Update Kindle Reader Firmware
Ever since firmware update 5.9.6, Amazon has allowed users of its devices to install custom fonts. Starting with the Kindle Paperwhite (2014). If you keep your Kindle on the latest version, you should already be running a new enough version to install them.
To check your Kindle’s firmware, tap the Menu button (“the three dots”) and choose Settings.
Then, tap the Menu button again. If the option to Update your Kindle is not grayed out tap it. Your Kindle will update, restart, and then have the latest firmware version.
Install Custom Fonts on Kindle Reader
After you’ve made sure the firmware is up-to-date it’s time to install custom fonts on your Kindle. First of all, note that only OpenType (OTF) or a TrueType (TTF) fonts are supported.
Second of all, you’ll need to find some fonts you like to install on your reader.
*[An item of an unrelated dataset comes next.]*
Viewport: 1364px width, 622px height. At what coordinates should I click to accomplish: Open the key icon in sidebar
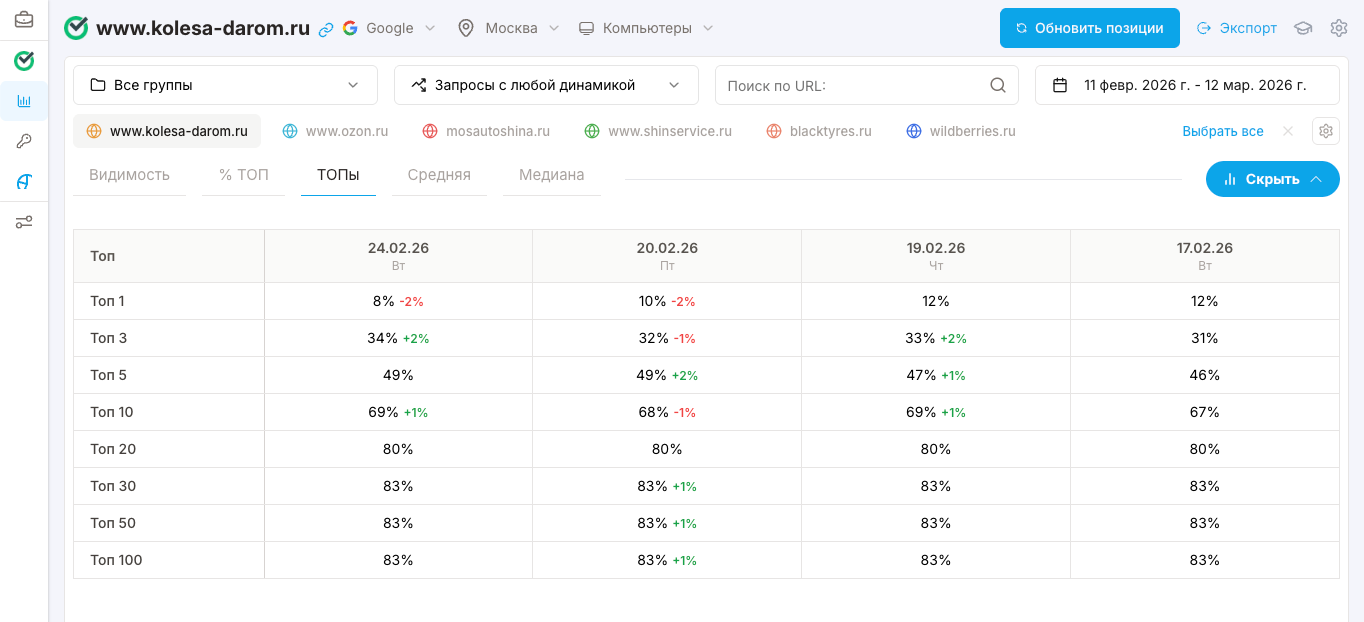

You can either pick a font from your computer’s Fonts folder or download them from a third-party website. There are several places you can download free fonts online. Here is a list of some you might want to check out:
Save the font file you want on your computer. Then connect your Kindle to your computer via USB cable. Then you will be able to browse your Kindle’s internal memory just like any connected external drive.
Find the Fonts folder and copy and paste the font file you downloaded in there. Then disconnect your Kindle from the computer.
Check the New Font on Your Kindle
Now it’s time to see if the font you chose works out for you on your Kindle. Open a book and tap Page Display > Font & Page Settings.
Your new font should be available now next to the Custom tag.
Also, note that in this section you can change your font back and adjust other font settings like size and boldness.